The structural basis of pyridoxal-5′-phosphate-dependent β-NAD-alkylating enzymes
Takayoshi Awakawa, Takahiro Mori, Lena Barra, Yusef Ahmed, Richiro Ushimaru, Yaojie Gao, Naruhiko Adachi, Toshiya Senda, Tohru Terada, Dean J. Tantillo, Ikuro Abe
Abstract
SbzP is a unique pyridoxal-5′-phosphate-dependent enzyme, which catalyses a [3+2] annulation between the pyridinium ring of β-nicotinamide adenine dinucleotide (β-NAD) and an electron rich β,γ-unsaturated quinonoid derived from S-adenosylmethionine in natural product azaindane antibiotics biosynthesis. The SbzP-mediated annulation has been proposed to be a rare tandem C–C bond formation, but its structural basis and catalytic mechanism remain largely unknown. Here we report the β-NAD-complexed structure of PseP (SbzP homologue), identified by cryo-electron microscopy.

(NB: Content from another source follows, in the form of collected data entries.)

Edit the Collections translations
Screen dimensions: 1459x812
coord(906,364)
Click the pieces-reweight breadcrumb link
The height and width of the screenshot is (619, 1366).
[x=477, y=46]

Structure-based mutagenesis, stopped-flow analysis, thermal shift and surface plasmon resonance analysis identified the important residues for the substrate binding. Molecular dynamics simulations provided insights regarding how the enzyme orients the Cγ of the unsaturated quinonoid to β-NAD. In addition, density functional theory calculations confirmed that the proposed stepwise mechanism is more likely than a pericyclization mechanism. This study provides the structural basis of a pyridoxal-5′-phosphate-dependent enzyme that catalyses nucleophilic Cγ addition and β-NAD processing in natural product biosynthesis. Recently, the pyridoxal-5′-phosphate-dependent enzyme SbzP was reported to catalyse a [3+2]-annulation reaction yielding β-NAD-derived antibiotics. Now, cryo-electron microscopy structures of a stable homologue and computational simulations provide structural and mechanistic insights into this enzymatic reaction.